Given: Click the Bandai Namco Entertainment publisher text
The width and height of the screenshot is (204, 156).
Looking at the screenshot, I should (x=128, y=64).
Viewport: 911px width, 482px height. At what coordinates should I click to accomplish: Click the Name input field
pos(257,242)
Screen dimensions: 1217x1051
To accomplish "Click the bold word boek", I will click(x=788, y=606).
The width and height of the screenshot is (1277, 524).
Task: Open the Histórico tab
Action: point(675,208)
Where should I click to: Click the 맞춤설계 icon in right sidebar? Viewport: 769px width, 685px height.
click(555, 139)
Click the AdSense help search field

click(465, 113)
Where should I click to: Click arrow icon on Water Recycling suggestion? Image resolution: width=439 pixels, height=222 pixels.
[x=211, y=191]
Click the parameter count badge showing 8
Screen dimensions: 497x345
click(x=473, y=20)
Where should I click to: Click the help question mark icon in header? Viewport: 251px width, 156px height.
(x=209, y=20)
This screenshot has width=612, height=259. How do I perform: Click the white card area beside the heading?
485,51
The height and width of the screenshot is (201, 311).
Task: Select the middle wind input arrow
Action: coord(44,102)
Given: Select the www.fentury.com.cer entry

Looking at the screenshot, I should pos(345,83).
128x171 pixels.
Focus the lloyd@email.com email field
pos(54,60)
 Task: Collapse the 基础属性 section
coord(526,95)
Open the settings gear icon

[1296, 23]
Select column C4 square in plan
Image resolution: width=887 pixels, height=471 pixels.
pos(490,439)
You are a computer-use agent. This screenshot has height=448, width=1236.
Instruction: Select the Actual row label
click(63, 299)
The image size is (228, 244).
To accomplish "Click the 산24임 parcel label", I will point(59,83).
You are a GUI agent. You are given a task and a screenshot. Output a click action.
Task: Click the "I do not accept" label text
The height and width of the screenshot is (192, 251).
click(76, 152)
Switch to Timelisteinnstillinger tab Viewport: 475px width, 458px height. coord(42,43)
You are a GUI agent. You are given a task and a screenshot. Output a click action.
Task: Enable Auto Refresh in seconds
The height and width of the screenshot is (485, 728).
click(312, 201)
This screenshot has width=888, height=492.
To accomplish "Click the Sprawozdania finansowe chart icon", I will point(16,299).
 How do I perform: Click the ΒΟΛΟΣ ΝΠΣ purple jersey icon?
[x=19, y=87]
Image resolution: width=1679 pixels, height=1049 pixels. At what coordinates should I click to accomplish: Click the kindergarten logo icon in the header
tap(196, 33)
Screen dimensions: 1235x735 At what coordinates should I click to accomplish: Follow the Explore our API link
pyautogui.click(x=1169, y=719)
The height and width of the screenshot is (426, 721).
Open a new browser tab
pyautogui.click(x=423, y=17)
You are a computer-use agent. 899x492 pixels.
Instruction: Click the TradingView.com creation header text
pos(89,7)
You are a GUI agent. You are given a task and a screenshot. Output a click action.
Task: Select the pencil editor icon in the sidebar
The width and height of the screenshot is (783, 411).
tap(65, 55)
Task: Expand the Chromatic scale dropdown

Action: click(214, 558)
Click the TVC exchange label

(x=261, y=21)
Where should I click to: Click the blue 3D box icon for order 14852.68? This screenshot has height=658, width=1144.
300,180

————————

» What is required: Give every record again, exactly as it appears.

» Response for this exercise:
Given: Click the Bandai Namco Entertainment publisher text
The width and height of the screenshot is (204, 156).
Looking at the screenshot, I should (x=128, y=64).
Viewport: 911px width, 482px height. At what coordinates should I click to accomplish: Click the Name input field
pos(257,242)
Screen dimensions: 1217x1051
To accomplish "Click the bold word boek", I will click(x=788, y=606).
The width and height of the screenshot is (1277, 524).
Task: Open the Histórico tab
Action: point(675,208)
Where should I click to: Click the 맞춤설계 icon in right sidebar? Viewport: 769px width, 685px height.
click(555, 139)
Click the AdSense help search field

click(465, 113)
Where should I click to: Click arrow icon on Water Recycling suggestion? Image resolution: width=439 pixels, height=222 pixels.
[x=211, y=191]
Click the parameter count badge showing 8
Screen dimensions: 497x345
click(x=473, y=20)
Where should I click to: Click the help question mark icon in header? Viewport: 251px width, 156px height.
(x=209, y=20)
This screenshot has width=612, height=259. How do I perform: Click the white card area beside the heading?
485,51
The height and width of the screenshot is (201, 311).
Task: Select the middle wind input arrow
Action: coord(44,102)
Given: Select the www.fentury.com.cer entry

Looking at the screenshot, I should pos(345,83).
128x171 pixels.
Focus the lloyd@email.com email field
pos(54,60)
 Task: Collapse the 基础属性 section
coord(526,95)
Open the settings gear icon

[1296, 23]
Select column C4 square in plan
Image resolution: width=887 pixels, height=471 pixels.
pos(490,439)
You are a computer-use agent. This screenshot has height=448, width=1236.
Instruction: Select the Actual row label
click(63, 299)
The image size is (228, 244).
To accomplish "Click the 산24임 parcel label", I will point(59,83).
You are a GUI agent. You are given a task and a screenshot. Output a click action.
Task: Click the "I do not accept" label text
The height and width of the screenshot is (192, 251).
click(76, 152)
Switch to Timelisteinnstillinger tab Viewport: 475px width, 458px height. coord(42,43)
You are a GUI agent. You are given a task and a screenshot. Output a click action.
Task: Enable Auto Refresh in seconds
The height and width of the screenshot is (485, 728).
click(312, 201)
This screenshot has width=888, height=492.
To accomplish "Click the Sprawozdania finansowe chart icon", I will point(16,299).
 How do I perform: Click the ΒΟΛΟΣ ΝΠΣ purple jersey icon?
[x=19, y=87]
Image resolution: width=1679 pixels, height=1049 pixels. At what coordinates should I click to accomplish: Click the kindergarten logo icon in the header
tap(196, 33)
Screen dimensions: 1235x735 At what coordinates should I click to accomplish: Follow the Explore our API link
pyautogui.click(x=1169, y=719)
The height and width of the screenshot is (426, 721).
Open a new browser tab
pyautogui.click(x=423, y=17)
You are a computer-use agent. 899x492 pixels.
Instruction: Click the TradingView.com creation header text
pos(89,7)
You are a GUI agent. You are given a task and a screenshot. Output a click action.
Task: Select the pencil editor icon in the sidebar
The width and height of the screenshot is (783, 411).
tap(65, 55)
Task: Expand the Chromatic scale dropdown

Action: click(214, 558)
Click the TVC exchange label

(x=261, y=21)
Where should I click to: Click the blue 3D box icon for order 14852.68? This screenshot has height=658, width=1144.
300,180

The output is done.